Fürstenpalast in Monaco, Mittelalterliche Festung und königliche Residenz in Monaco-Ville, Monaco
Der Fürstenpalast von Monaco erhebt sich auf dem Felsen von Monaco und vereint mittelalterliche Befestigungsanlagen mit später hinzugefügten Renaissance-Bauelementen und reich verzierten Innenräumen. Die Anlage umfasst mehrere Innenhöfe, Türme und Galerien, die über Jahrhunderte hinweg erweitert und umgestaltet wurden.
Die Genuesen errichteten hier 1191 eine Festung, die 1297 von François Grimaldi und seinen Anhängern in einem nächtlichen Überfall erobert wurde. Seitdem dient die Anlage ununterbrochen als Sitz der Grimaldi-Familie, die sie im Laufe der Jahrhunderte mehrfach umbaute und erweiterte.

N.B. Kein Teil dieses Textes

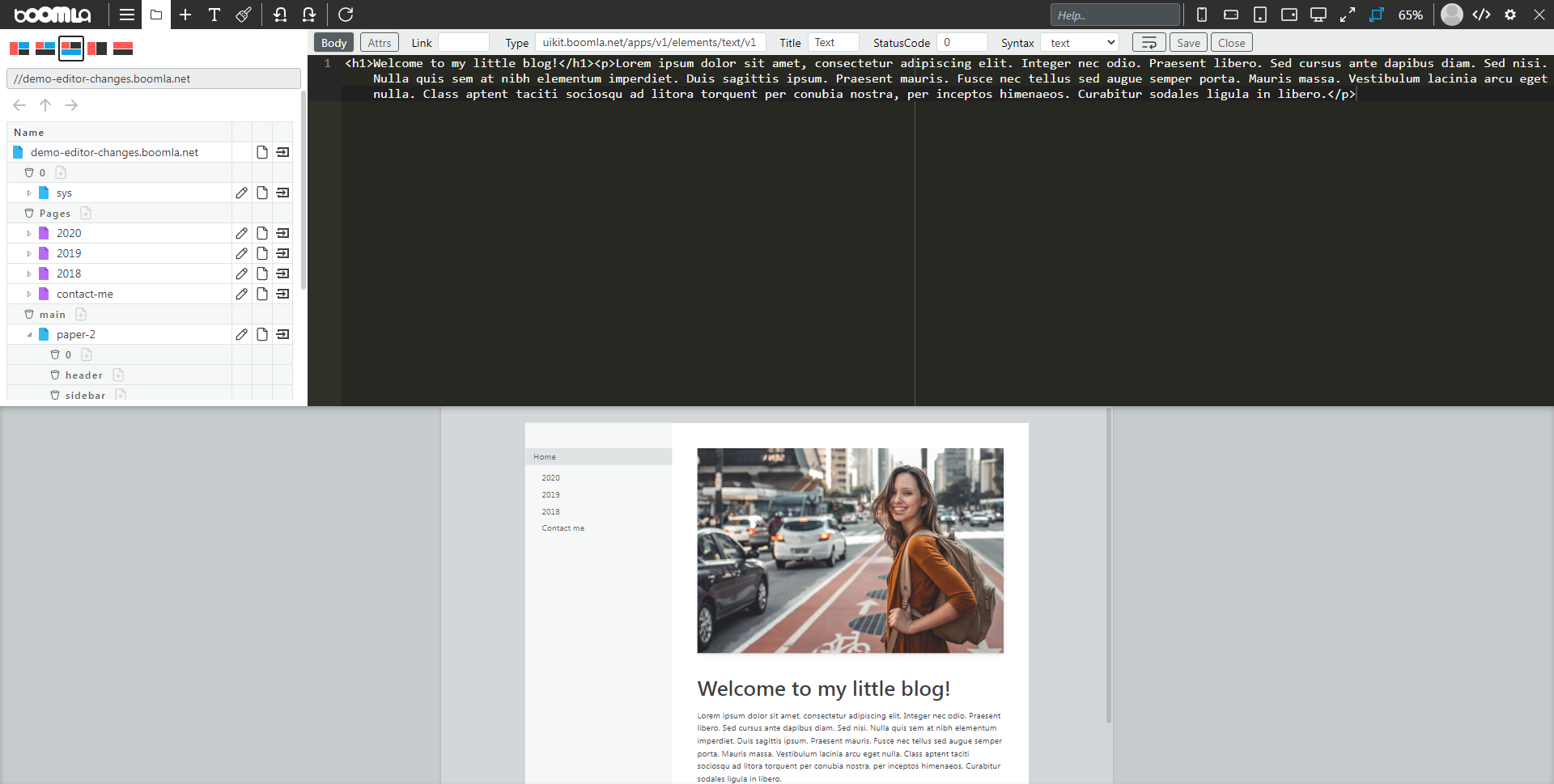Select the style painter brush tool

[244, 15]
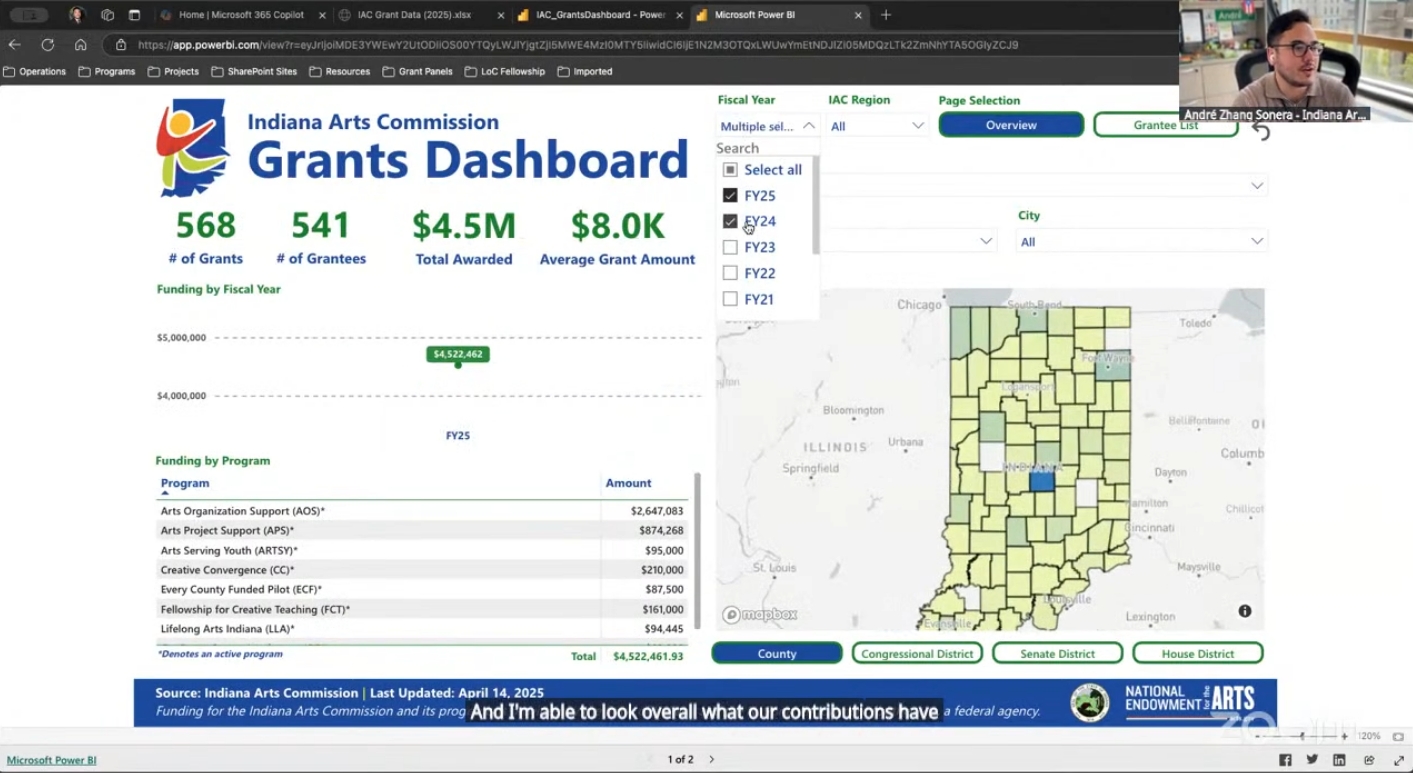Click the reset filters arrow icon
The height and width of the screenshot is (773, 1413).
(x=1260, y=131)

Der Palast trägt den Namen der regierenden Grimaldi-Dynastie und dient noch heute als Arbeits- und Wohnort des Fürsten, was ihn zu einem der wenigen aktiv genutzten Herrschersitze Europas macht. Besucher können die Prunkräume sehen, in denen offizielle Empfänge stattfinden, und erleben so einen Einblick in das zeremonielle Leben der Monarchie.
Der Zugang erfolgt über enge Gassen und Treppen, die vom Hafen hinauf zum Felsen führen. Die Räume können nur im Rahmen geführter Besichtigungen betreten werden, die in mehreren Sprachen angeboten werden und etwa eine Stunde dauern.
Jeden Tag zur Mittagszeit wechselt die Wache vor dem Haupteingang in einer zeremoniellen Abfolge, die Schaulustige aus der ganzen Stadt anzieht. Die Uniform der Palastwächter wurde im 19. Jahrhundert entworfen und erinnert an Militäruniformen aus der napoleonischen Zeit.